Methods of our lab processes at Action Lab mainly focus on the Discovery and Experimental phases, although we have had some good success with Edmonton Shift Lab around Performance phase methods to help refine prototypes into pilots after the Discovery and Experimental phases were completed (You can learn more about the Performance phase methods we developed during Shift Lab 2.0 in our final report on our website. Prototype coaches are discussed on pages 84-87 and 130-131). 

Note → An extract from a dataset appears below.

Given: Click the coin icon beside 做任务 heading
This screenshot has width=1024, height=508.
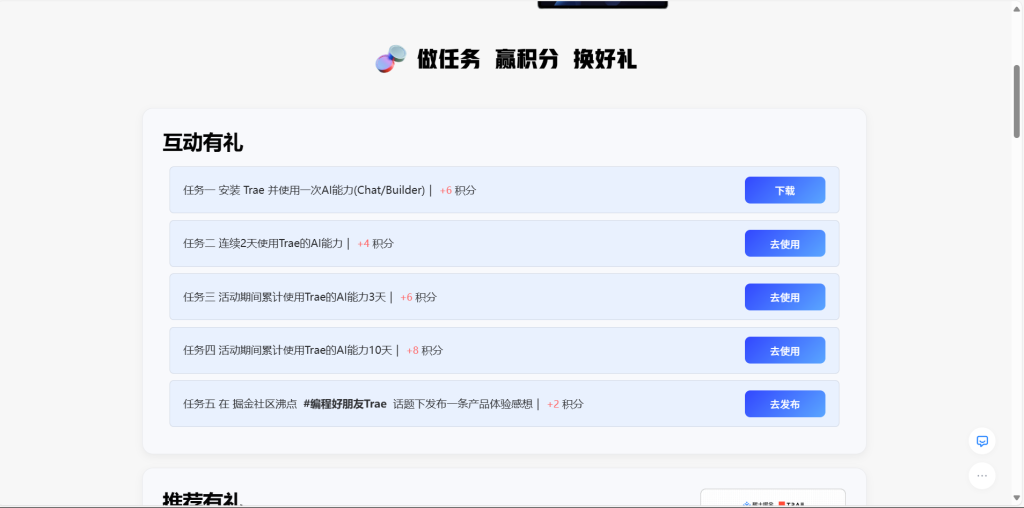Looking at the screenshot, I should tap(390, 59).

The “Innovation Swirl”, adapted from Nesta by Mark Cabaj, Here to There consulting

 

Over the years we have learned some patterns and principles that can help bring out good innovation, particularly in the Discovery and Experimental phases. In essence, a good innovation process is a collaborative problem solving approach that helps a diverse collective make sense of root causes of a complex challenge and then generate possible solutions that can be stress tested with real world people and systems who are affected. We think real system innovation requires more than just a diverse table of people who can talk about issues and ideas in safe ways. Rather than only talk about an issue, a robust innovation process should help to facilitate a diverse collective to make ideas tangible and testable. By testing proposed solutions before investing in pilots (Performance phase), it helps a collective surface assumptions that would have caused bigger problems if left unchecked - ultimately this results in saving money, time and ensuring proposed solutions are relevant. In these processes to come to good innovations we often mix together systems thinking, participatory design methods, Theory U, ethnography, critical theories, participatory action research, and indigenous worldviews (where appropriate and guided by elders and authentic knowledge keepers). 

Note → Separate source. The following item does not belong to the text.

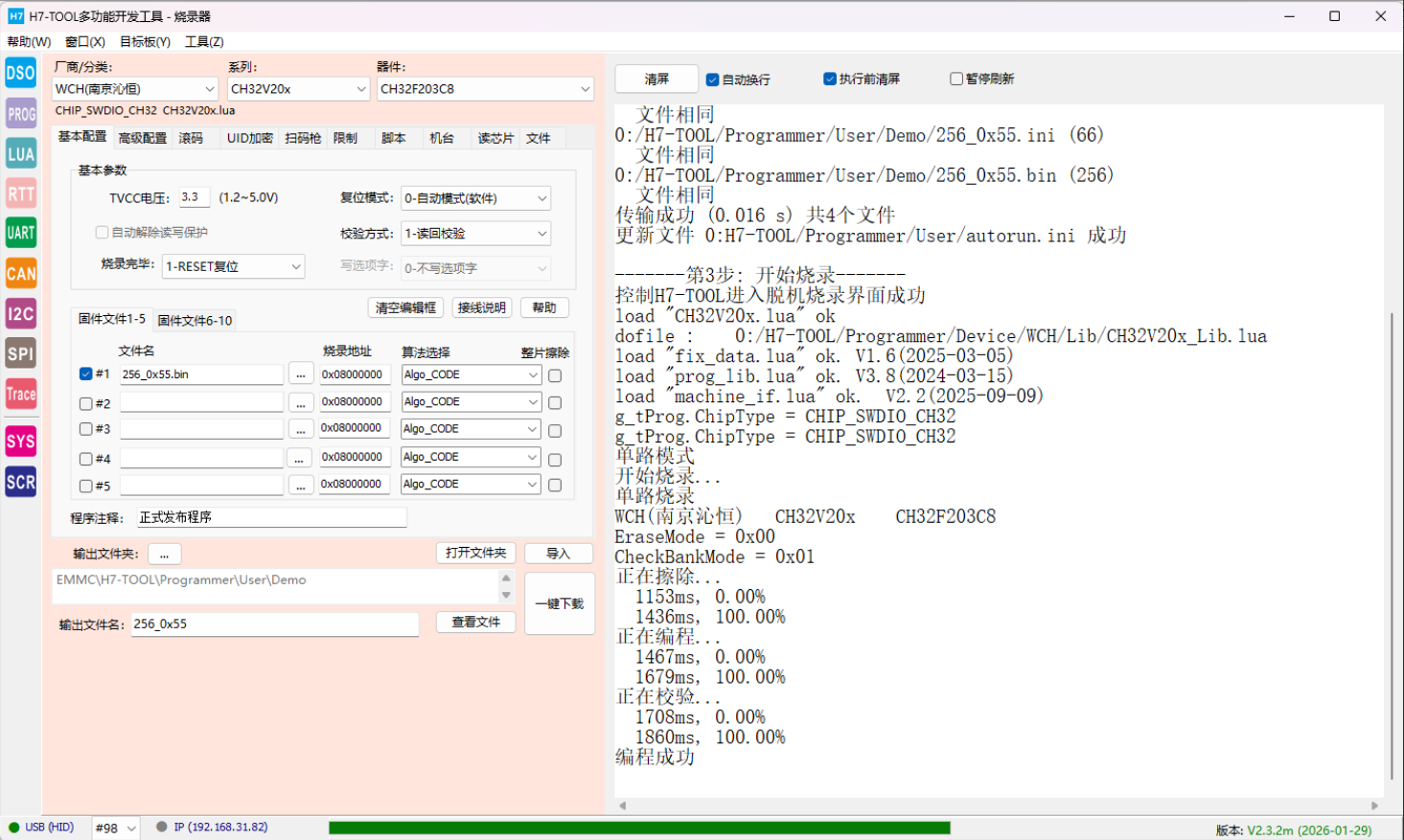The image size is (1404, 840).
Task: Click the green download progress bar
Action: pos(639,828)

No cookie cutter processes: Every lab process should be customised

We find at Action Lab that every lab we steward is unique and that as a result we have to customise and remix methods for different challenge types, communities, and contexts. In some labs, adapting cultural contexts is very important. Like in the Bhutanese Refugee Employment Lab, we adapted all the process methods with community members from the Bhutanese community. In other labs like the Edmonton Shift Lab, with Elders and Knowledge Keepers, we ethically wove together Indigenous epistemologies, design thinking, systems thinking, and behaviour change science to make the innovation process better in co-creating anti-racism intervention innovations. 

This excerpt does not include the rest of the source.